Степь выгорела на солнце до рыжины – у нее стал портиться нрав, и все чаще вокруг Усть-Чегеня перекатывались темные клубки пыльных бурь. Только флегматичным верблюдам было хорошо – вся остальная живность, не исключая людей, стремилась в горы. Из-за нашествия туристов Федор на время потерял Аглаю и от тоски начал выдумывать разнообразные причины для ревности. Прождав неделю и окончательно разочаровавшись в женской последовательности, он отправился на поиски единственного знакомого алтайца – желтолицего Бельмондо. Полдня Федор ходил по степи, высматривая горбатые кочки на фоне дымчато-синих гор – верблюжье стадо. Наконец, умаявшись и возжаждав, догадался повернуть к стойбищу. Там и наткнулся на обоих – бездельничающих и весело болтающих на туземном языке. Аглая была в том самом платье, которое купил в Бийске Федор, насилу уговорив ее не сопротивляться подарку.
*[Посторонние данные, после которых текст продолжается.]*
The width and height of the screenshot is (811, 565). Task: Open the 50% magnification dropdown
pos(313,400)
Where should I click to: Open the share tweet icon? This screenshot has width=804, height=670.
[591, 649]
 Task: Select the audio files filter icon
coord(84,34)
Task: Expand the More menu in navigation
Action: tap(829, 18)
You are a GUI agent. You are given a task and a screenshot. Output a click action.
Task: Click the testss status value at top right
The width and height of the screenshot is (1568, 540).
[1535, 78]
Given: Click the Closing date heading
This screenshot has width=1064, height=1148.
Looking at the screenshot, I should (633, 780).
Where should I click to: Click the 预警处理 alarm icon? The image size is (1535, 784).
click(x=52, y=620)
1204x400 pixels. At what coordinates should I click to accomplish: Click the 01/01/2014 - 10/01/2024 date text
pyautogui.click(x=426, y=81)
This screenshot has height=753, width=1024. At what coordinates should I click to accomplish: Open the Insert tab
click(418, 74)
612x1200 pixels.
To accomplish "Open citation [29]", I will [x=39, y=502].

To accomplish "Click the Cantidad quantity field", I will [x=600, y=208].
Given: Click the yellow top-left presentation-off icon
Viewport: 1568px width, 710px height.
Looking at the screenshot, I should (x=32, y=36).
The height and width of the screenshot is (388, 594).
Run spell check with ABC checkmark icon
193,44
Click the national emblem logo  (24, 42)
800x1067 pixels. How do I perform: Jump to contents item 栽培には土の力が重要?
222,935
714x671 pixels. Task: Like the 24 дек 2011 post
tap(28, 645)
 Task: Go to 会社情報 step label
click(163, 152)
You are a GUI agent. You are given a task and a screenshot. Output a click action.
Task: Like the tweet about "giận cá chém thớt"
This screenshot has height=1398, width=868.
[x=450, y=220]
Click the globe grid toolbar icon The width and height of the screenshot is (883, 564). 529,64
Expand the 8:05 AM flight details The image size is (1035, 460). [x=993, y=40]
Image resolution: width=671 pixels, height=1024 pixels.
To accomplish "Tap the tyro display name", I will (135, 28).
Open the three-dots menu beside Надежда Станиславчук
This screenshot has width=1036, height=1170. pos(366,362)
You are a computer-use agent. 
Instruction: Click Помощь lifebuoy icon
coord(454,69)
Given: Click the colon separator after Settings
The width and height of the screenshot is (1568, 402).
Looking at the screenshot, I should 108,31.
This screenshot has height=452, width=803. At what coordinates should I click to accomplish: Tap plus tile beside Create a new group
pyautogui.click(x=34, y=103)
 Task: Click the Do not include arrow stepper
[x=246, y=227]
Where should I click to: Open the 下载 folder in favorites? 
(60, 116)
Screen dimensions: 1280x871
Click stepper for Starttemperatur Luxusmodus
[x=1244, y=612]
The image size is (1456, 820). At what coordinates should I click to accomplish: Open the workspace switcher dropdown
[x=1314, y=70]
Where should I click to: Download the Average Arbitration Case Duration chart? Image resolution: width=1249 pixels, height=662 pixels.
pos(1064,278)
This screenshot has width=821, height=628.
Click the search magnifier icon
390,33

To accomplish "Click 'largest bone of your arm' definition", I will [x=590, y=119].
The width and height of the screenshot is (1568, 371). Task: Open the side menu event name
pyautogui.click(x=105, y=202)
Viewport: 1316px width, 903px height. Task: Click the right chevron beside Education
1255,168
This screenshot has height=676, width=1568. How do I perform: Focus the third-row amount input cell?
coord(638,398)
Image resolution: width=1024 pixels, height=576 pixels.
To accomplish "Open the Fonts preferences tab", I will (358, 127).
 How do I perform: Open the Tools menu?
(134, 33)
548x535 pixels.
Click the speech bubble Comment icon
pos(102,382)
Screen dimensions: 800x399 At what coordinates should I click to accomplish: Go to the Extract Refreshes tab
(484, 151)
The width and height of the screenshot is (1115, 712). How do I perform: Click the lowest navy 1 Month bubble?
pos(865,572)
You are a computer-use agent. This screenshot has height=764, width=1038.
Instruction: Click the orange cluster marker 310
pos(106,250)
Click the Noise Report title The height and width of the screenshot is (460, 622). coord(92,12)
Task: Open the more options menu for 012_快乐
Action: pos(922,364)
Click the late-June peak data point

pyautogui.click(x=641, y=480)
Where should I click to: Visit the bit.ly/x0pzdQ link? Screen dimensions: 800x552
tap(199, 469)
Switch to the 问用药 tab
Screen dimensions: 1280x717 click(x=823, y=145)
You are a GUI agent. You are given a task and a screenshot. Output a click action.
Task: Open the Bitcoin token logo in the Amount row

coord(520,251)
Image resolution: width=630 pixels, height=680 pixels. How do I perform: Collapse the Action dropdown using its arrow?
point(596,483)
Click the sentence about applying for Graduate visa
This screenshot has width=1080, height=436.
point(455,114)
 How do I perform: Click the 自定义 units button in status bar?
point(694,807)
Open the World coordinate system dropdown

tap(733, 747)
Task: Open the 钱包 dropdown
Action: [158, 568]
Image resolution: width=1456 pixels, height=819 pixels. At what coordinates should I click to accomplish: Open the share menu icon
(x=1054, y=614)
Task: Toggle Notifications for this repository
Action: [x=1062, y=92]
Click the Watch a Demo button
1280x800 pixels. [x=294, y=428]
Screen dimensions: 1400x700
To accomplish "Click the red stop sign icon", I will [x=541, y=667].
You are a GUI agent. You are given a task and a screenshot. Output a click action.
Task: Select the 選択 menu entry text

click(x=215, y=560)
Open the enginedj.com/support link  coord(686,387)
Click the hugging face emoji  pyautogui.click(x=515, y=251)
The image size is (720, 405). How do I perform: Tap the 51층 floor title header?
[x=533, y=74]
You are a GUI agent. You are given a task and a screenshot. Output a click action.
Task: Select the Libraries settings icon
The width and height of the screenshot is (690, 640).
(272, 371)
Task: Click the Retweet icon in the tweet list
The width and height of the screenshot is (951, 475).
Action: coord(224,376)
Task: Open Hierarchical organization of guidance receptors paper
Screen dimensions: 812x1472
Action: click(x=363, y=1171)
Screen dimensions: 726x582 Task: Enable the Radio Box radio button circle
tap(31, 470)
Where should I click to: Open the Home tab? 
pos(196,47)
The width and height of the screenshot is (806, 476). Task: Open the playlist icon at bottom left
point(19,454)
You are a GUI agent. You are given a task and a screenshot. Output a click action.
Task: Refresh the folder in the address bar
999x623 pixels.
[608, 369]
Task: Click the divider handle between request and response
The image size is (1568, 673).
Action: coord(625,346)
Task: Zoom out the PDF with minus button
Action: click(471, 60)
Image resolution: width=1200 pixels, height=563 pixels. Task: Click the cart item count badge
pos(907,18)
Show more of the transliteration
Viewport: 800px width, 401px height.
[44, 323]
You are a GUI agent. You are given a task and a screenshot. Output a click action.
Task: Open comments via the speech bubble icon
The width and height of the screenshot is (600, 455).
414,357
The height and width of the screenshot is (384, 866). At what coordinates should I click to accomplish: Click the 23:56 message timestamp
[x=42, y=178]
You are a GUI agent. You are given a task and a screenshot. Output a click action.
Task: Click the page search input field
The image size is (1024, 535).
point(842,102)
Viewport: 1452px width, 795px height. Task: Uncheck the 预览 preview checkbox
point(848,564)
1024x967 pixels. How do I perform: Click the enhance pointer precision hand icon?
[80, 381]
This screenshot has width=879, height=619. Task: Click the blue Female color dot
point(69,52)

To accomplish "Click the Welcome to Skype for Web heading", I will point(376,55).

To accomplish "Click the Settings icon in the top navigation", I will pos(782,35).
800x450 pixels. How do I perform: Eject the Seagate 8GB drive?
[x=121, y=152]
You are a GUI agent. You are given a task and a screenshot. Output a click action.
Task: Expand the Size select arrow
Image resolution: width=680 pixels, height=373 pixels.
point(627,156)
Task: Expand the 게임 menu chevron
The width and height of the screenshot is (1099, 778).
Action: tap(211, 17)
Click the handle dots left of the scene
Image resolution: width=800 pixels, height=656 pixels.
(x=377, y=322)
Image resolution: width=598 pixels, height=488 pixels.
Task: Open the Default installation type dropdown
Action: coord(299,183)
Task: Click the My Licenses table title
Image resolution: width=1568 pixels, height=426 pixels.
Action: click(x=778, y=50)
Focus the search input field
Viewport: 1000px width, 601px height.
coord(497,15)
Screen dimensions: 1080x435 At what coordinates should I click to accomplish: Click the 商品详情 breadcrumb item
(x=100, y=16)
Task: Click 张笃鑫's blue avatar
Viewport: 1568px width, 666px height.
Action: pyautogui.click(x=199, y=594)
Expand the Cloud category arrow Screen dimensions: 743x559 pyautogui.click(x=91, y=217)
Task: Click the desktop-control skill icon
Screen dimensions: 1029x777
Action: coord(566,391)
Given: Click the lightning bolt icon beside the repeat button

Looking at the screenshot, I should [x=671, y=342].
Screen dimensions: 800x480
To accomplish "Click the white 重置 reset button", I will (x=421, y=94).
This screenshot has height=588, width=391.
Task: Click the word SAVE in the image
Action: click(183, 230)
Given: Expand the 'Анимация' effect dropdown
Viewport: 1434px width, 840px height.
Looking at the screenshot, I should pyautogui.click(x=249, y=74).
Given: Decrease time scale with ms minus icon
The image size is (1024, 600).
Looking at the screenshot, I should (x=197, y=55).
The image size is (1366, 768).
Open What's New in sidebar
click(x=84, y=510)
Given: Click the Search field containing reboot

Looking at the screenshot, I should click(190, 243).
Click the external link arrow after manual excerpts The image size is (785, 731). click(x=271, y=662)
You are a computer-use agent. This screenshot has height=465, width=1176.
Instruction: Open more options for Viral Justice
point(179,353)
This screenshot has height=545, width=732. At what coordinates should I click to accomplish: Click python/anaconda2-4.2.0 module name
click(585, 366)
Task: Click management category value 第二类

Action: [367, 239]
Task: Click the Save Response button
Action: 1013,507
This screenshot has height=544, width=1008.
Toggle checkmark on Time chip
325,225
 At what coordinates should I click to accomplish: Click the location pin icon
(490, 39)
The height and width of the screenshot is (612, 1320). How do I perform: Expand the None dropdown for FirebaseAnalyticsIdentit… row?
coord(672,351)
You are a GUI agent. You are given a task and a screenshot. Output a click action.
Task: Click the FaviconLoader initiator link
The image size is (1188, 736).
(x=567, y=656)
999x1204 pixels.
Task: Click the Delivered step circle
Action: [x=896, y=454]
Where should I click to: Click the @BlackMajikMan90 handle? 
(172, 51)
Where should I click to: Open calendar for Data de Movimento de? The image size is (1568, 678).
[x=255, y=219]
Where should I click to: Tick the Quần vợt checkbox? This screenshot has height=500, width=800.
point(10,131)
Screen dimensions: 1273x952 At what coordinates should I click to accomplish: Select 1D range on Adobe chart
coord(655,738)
Голубой бархат смотрелся на ней превосходно, но посреди убогих монгольских юрт это выглядело насмешкой, и Федор даже догадывался над кем. В голову ему пришла беспомощная мысль, что он не заслужил такого обращения с ее стороны. Но тут же эту беспомощность перебила другая мысль, намного более мужественная. Он подумал, что, даря женщине красивые платья и драгоценности, мужчина покупает все это для себя. И трудно было бы требовать от женщины, которая тебе не принадлежит, чтобы она подбирала к подаренному соответствующее окружение. Разве что подарить и его тоже.
– Надеюсь, тебя не переименовали в Голубую Березу? – изображая цинизм, спросил Федор. – Впрочем, это было бы куда как романтичнее, чем Белая. Голубые дали, сиреневый туман…
– Здравствуй, Федор. Я тоже рада тебя видеть.
– Разве бывают голубые березы? – спросил Жанпо. – Ты, наверно, плохо учился в школе.
– Я вообще не учился в школе, и до сих пор мое невежество служит притчей во языцех, – объяснил Федор.
Жанпо онемел в изумленном восторге.
– Похоже на правду, – улыбнулась Аглая.
– А теперь мне не терпится пойти в горы, искать Белого Старца, чтобы он поделился со мной своей мудростью, – тонко намекнул Федор.
– Так это тебе нужен мой дедушка? – Жанпо обрел дар речи.
– Твой дедушка – Белый Старец? – не без удивления спросил Федор.
– Его дедушка шаман, – ответила Аглая. – Ты же хотел познакомиться с шаманом?
– Дедушка очень старый, – сказал Жанпо, – он больше не призывает духов.